## RECORDS FOR PROCESSING
• • •

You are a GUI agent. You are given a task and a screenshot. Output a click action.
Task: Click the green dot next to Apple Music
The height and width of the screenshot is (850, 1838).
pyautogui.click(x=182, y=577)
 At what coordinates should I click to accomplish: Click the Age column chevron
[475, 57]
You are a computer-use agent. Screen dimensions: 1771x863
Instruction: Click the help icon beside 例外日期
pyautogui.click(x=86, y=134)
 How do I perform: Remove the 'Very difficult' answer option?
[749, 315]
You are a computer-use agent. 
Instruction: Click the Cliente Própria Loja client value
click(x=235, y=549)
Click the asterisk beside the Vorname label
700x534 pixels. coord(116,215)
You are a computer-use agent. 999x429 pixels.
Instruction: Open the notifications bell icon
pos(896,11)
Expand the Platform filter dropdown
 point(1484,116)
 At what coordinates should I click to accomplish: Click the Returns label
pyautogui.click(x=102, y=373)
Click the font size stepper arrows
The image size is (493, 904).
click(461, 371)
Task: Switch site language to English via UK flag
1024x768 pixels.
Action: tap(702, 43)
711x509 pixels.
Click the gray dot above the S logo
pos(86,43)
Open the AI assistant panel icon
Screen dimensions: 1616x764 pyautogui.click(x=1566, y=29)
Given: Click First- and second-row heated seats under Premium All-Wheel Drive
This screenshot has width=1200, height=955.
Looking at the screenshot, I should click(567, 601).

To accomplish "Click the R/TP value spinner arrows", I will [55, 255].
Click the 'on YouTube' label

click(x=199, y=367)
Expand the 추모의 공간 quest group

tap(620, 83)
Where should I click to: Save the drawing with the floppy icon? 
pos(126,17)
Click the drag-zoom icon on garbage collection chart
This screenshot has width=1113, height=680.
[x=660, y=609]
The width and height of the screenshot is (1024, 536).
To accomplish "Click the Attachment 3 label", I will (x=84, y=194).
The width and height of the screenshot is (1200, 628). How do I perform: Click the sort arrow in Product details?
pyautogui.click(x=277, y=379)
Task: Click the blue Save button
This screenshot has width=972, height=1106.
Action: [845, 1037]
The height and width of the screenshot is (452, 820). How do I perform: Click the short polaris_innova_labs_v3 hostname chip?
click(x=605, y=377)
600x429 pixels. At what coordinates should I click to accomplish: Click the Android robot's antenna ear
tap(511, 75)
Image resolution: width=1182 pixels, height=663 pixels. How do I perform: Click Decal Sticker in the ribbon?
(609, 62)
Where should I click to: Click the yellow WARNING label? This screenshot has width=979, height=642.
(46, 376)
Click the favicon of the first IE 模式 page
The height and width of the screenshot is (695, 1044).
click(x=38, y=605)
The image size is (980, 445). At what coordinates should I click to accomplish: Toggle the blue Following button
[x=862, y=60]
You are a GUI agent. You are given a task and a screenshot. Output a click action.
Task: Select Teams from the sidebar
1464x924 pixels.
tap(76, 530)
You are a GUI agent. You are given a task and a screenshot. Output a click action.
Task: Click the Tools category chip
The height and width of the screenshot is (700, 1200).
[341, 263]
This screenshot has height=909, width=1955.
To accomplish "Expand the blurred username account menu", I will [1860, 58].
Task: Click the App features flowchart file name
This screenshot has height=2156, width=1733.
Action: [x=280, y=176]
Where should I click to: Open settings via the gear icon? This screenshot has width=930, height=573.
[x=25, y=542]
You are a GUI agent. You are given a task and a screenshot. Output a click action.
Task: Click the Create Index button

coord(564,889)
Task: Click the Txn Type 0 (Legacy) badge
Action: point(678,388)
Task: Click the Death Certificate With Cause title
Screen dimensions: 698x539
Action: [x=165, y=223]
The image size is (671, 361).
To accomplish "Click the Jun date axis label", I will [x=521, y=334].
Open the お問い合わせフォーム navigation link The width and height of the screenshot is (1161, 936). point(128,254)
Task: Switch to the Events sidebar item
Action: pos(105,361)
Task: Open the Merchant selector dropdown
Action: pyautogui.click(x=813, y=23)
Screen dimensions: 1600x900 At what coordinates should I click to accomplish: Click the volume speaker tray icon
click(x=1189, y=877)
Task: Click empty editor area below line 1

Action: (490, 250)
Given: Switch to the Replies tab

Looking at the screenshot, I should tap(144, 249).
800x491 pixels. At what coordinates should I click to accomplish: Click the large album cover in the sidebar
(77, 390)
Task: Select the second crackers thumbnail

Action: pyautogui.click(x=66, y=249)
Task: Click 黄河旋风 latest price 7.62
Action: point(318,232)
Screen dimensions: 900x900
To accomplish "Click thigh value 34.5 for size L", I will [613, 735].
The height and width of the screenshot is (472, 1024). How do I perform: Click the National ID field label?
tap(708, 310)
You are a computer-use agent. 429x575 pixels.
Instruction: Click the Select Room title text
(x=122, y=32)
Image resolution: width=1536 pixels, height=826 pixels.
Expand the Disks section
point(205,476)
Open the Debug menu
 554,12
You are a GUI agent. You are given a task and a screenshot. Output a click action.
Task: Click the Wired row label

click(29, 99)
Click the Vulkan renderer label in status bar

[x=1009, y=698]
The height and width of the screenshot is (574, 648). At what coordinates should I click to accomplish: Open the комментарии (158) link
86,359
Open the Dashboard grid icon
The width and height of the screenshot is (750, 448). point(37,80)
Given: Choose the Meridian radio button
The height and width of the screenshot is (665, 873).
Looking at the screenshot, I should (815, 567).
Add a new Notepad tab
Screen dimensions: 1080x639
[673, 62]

• • •

Once the line with "711x509 pixels." is found in the records above, print exactly that line and every line after it through the line with "Given: Click First- and".

## TASK RESULT
711x509 pixels.
Click the gray dot above the S logo
pos(86,43)
Open the AI assistant panel icon
Screen dimensions: 1616x764 pyautogui.click(x=1566, y=29)
Given: Click First- and second-row heated seats under Premium All-Wheel Drive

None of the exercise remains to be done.